The Cook Political Report just moved the Kansas 2nd from “Solid Republican” to “Likely Republican,” expanding the field of competitive races, and raising the odds of a split congressional delegation. And Peter Slevin writes a profile of Kansas Democrats that actually discusses the state of the races here. Kansas GOP leaders come off looking fairly buffoonish:
Ron Freeman, executive director of the Kansas GOP, called the migrating candidates — Parkinson, Morrison and seven state House candidates, including one party-switching incumbent — “a simple case of political opportunism.”
Catch that? Incumbent office-holders are switching to the minority party because of opportunism. Sure.
Furthermore, SurveyUSA’s latest tracking poll on presidential approval suggests that 6 year-olds may be just about the only people who still care for the VP. Only four states give the President positive approval, and even North Dakota tends not to like him.
Kansas has slipped down to the 19th most approving state, with only 41% approval, 57% disapproving. We’ve seen this number bouncing around a lot since the summer, with 15 point swings in net approval coming every month or so.
Approval among Republicans has been varying less and less, though it shifted 18 points this time (it jumped 24% last month). Democratic disapproval has been steadily enormous, and actually eased off this month, with net approval ticking up 7%. Independent disapproval was steady around 34% net disapproval. It seems to be settling down to a level substantially less supportive than it was when the fluctuations started in the summer.

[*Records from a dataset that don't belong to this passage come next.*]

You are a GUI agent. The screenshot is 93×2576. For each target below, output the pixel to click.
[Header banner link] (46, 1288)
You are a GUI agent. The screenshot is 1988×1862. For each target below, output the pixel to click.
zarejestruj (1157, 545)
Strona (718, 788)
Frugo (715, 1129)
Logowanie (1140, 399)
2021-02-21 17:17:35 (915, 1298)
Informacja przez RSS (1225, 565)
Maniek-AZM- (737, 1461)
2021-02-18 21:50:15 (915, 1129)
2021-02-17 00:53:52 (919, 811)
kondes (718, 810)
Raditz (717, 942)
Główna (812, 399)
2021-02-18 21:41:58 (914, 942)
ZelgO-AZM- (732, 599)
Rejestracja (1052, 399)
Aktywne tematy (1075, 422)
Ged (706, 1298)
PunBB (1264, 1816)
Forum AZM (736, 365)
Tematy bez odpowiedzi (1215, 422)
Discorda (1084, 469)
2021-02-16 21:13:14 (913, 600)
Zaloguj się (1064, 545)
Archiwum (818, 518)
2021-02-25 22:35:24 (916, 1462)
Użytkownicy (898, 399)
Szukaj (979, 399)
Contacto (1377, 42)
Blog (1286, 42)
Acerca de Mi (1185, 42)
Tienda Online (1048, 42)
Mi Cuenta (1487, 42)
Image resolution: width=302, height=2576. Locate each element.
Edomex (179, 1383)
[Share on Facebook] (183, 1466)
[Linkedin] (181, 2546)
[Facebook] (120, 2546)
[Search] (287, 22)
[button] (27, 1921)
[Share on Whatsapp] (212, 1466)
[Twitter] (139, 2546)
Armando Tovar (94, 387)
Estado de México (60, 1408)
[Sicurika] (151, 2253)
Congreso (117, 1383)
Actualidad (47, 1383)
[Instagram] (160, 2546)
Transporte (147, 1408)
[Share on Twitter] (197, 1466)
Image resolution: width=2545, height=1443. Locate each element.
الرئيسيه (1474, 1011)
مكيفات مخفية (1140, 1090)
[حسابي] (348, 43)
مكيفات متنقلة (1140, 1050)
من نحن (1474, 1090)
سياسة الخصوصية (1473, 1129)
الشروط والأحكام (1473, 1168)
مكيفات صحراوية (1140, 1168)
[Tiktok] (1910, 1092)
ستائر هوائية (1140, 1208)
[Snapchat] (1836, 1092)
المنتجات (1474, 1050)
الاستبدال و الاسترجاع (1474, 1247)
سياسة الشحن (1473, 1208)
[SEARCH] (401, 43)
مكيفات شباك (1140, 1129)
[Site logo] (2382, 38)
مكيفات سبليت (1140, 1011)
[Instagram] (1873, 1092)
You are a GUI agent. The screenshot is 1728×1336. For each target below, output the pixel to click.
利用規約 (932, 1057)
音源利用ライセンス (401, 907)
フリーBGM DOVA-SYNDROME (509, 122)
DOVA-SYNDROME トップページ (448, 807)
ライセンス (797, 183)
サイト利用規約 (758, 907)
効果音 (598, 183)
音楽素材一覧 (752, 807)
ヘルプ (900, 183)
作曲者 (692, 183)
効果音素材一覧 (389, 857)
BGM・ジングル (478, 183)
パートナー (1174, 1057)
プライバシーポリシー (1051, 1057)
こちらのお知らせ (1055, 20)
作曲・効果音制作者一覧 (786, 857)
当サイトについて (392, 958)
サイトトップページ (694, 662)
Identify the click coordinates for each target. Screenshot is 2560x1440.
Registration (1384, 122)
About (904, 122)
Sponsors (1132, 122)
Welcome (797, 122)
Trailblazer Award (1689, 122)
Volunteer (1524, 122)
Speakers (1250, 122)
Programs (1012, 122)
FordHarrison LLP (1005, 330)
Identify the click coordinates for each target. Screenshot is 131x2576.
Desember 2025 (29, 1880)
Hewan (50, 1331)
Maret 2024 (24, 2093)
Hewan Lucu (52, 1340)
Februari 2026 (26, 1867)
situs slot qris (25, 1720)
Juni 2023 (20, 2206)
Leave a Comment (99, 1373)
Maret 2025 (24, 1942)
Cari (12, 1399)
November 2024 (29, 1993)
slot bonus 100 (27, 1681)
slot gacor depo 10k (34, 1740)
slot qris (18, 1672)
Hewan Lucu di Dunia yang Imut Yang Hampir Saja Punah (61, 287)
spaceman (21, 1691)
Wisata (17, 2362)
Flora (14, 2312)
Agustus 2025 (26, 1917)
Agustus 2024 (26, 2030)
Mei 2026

Conservative net approval dropped 24%. Moderate approval has been fairly steady, so the 9% drop in net approval is significant, and shifts in opinion among moderates is important for election outcomes.
Approval in western Kansas is leveling out at around 50–50, as is approval in Wichita. Eastern Kansas returned to net 27% disapproval after a single month at 8%.
Over all, Kansas is getting pretty purple.